Nevertheless, several limitations merit consideration. First, the cross-sectional design precludes causal inference and limits the ability to disentangle bidirectional relationships between health literacy and behavior. Second, this study focused on permanent residents to reflect stable community-level practices. However, transient and migrant populations with potentially different exposure pathways were not included, which may limit generalizability. Future research should incorporate mobile populations to better capture diverse microplastic exposure contexts. Third, the microplastic health literacy instrument used in this study represents an initial application. Although internal consistency reliability was acceptable, comprehensive construct validation, including factor analysis, was not performed. Therefore, domain-specific interpretations of health literacy should be made with caution, and further psychometric validation is warranted in future studies. Forth, data collection during the dry season may also constrain generalizability, as seasonal hydrological dynamics can influence waste dispersion, water use patterns, and risk perception [12]. Last, reliance on self-reported behaviors introduces the potential for social desirability bias, which may partially explain the relatively high prevalence of reported preventive practices despite widespread insufficient literacy. Future research employing longitudinal designs, seasonal comparisons, and objective exposure assessments would provide a more nuanced understanding of how health literacy shapes microplastic exposure and prevention over time.

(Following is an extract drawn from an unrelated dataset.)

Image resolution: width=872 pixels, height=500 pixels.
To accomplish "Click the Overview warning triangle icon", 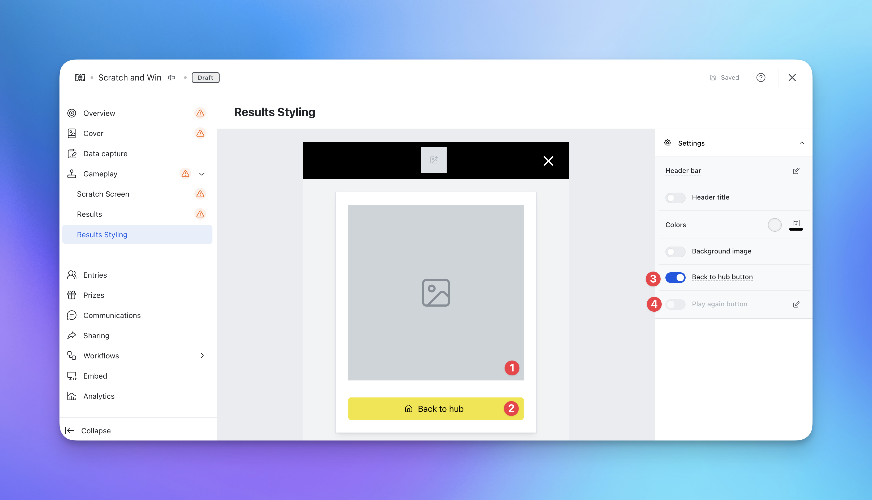I will click(x=200, y=113).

Conclusion and recommendations

This study highlights health literacy as a key determinant of preventive behaviors against microplastic contamination among riverine communities in Northeastern Thailand. Despite the presence of reported preventive practices, nearly half of the participants demonstrated insufficient health literacy, particularly in cognitive understanding and decision-making. This gap suggests that preventive behaviors are not consistently grounded in informed and sustainable decision-making.

Marked disparities in health literacy and preventive behaviors were observed across community types and demographic characteristics, with rural and semi-urban residents being disproportionately affected. Insufficient health literacy emerged as the strongest predictor of poor preventive behaviors, underscoring its central role in shaping individual and community responses to environmental exposure. These findings indicate that technological and infrastructural interventions alone are insufficient to reduce microplastic-related health risks without concurrent improvements in population health literacy.

Accordingly, environmental health literacy should be integrated into public health and environmental management strategies, with targeted, community-based interventions focusing on critical appraisal and decision-making skills. Strengthening environmental education across the life course and aligning literacy-focused interventions with water and waste management policies are essential for sustainable microplastic exposure prevention. Future research should employ longitudinal and mixed-methods approaches to further elucidate causal pathways and inform evidence-based policy development.

Acknowledgments

The authors would like to express their sincere gratitude to Mahasarakham University, Thailand and Uppsala University, Sweden for support throughout this study. Special thanks are offered to all the community leaders, public health volunteers, public health students, and local residents living along the Chi, Mun, and Mekong River basins, whose cooperation and participation made this study possible. The authors also acknowledge the valuable assistance of the research assistants and enumerators who contributed to data collection and verification. Finally, the authors wish to thank their colleagues and peer reviewers for their constructive feedback, which greatly improved the quality of this manuscript.